The COVID-19 pandemic was a global tragedy. If there is any silver lining to be found, it is that the pandemic shone a spotlight on America’s digital divide and what’s at stake for children and education if we don’t fix it. More than a year after the last mask mandate and social distancing restrictions were lifted, broadband connectivity continues to be a major challenge in rural and other underserved communities. One report from Microsoft states that more than 120 million people in the U.S. (36%) are limited by connectivity below broadband speeds.[i]
Currently, in the United States:
- Approximately one in four students doesn’t have access to reliable devices or adequate internet connections.[ii]
- An estimated 42 million Americans cannot purchase broadband internet because of financial, geographic, or service limitations.[iii]
- Children from homes with an annual income of less than $25,000 are as much as 10 times less likely to engage with remote learning than children from higher-earning households.[i]
For America’s primary schools, which are already having to do much more with much less, the challenge of bridging the digital divide to ensure all students have equal access to the online content and classroom resources they need is especially difficult. A range of solutions is available, but many involve deploying enough wireless/mobile capacity to support high-speed broadband service; something that is beyond the budget for many rural school districts needing to distribute classroom content to students who don’t have an adequate internet connection.
Recently, datacasting and the scale-up potential of the latest ATSC 3.0 (Advanced Television Systems Committee) broadcast standard have emerged as a reliable and affordable alternative for delivering educational resources to students who lack access to high-speed broadband services. In this blog, we’ll dive a bit deeper into the technical opportunities and challenges.
Datacasting (sending data over a broadcast channel) enables schools to easily and affordably transmit lessons, resources, and information via television signals to students who lack reliable access to the internet. The technology, which bypasses the need for a cellular network or internet service, uses television broadcast signals to distribute content and information to students. If the student can receive the local tv broadcast, they can take advantage of datacasting.
Prior to datacasting, pushing out content involved a point-to-point solution. If a school had a single 100MB file it needed to send to 1,000 students, that one file with the same content would need to be sent 1,000 times, one for every student, and require 1,000 separate data connections. Datacasting is a point-to-multipoint solution. It enables teachers, schools, and school districts to transmit that same 100MB file one time over a single connection and reach all 1,000 students. So, it’s a far more efficient and affordable solution for one-to-many communication use cases.
The technology is not new; for years, it’s been used to deliver public safety data to police, fire, and other first responders. Now, thanks to changes in television broadcast standards, the capabilities of datacasting have greatly expanded, making it an attractive solution for schools to reach students.

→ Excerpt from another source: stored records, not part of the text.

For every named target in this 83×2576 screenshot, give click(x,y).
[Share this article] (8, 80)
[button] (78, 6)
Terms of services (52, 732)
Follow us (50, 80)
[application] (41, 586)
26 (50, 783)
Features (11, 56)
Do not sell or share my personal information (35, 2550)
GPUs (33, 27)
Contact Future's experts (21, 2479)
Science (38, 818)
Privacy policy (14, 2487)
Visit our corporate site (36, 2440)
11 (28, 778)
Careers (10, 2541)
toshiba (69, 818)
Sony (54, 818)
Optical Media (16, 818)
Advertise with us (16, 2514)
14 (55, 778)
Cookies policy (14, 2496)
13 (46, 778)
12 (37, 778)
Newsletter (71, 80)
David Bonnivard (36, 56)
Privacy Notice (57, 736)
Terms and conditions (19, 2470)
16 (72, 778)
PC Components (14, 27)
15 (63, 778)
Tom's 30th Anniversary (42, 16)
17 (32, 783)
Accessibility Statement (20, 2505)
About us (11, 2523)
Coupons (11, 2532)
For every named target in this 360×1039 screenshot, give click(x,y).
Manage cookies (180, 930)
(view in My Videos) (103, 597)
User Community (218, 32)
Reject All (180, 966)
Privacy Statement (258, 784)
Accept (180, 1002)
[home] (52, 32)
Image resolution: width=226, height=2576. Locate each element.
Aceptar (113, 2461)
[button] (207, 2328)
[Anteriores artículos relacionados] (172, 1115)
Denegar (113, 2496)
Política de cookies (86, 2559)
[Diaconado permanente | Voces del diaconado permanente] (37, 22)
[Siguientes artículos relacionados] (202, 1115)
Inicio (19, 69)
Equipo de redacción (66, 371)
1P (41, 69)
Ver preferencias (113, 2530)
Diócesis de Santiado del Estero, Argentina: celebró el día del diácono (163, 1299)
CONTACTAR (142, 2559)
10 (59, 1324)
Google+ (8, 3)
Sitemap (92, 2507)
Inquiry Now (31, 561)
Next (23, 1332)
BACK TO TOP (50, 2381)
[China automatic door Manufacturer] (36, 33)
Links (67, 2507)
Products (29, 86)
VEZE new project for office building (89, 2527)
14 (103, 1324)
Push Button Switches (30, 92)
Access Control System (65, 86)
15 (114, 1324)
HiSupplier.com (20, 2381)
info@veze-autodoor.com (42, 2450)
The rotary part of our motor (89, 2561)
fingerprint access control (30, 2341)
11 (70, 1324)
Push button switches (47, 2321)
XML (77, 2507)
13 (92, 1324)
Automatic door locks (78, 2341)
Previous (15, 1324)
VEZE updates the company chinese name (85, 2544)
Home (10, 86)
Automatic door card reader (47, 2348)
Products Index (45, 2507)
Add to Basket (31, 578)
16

How datacasting for education works
The broadcaster service provider (often a local tv station) create a one-time, API-based integration with their learning management system (like Google Classroom or Canvas). Teachers and school administrators upload content using their existing remote learning platform. Creating content for datacasting doesn’t require personnel to learn a new technology or invest in additional equipment. All that’s needed is a laptop and a connection to the learning platform.
Just about any kind of existing content can be sent via datacasting. This includes recorded and live lectures, homework problems, class lessons, quizzes, and tests. In addition to class-specific content, schools can create and cast information intended for students in any pre-determined group including entire schools or school districts.
Once the content is created, the datacasting service provider working with a broadcast network operator pushes the content out to all the receiving devices in the coverage area. This is done using a dedicated service and a small amount of broadcast spectrum that enable all students in the area to receive the content at the same time without connecting to the internet.
Content files are downloaded on to the receive boxes. The student can use a Wi-Fi-enabled device (i.e., cell phone, computer, tablet, etc.) with an application to access the content. One receiver is sufficient to support multiple students in the household. Each student can log in to their account and access content that is relevant to them.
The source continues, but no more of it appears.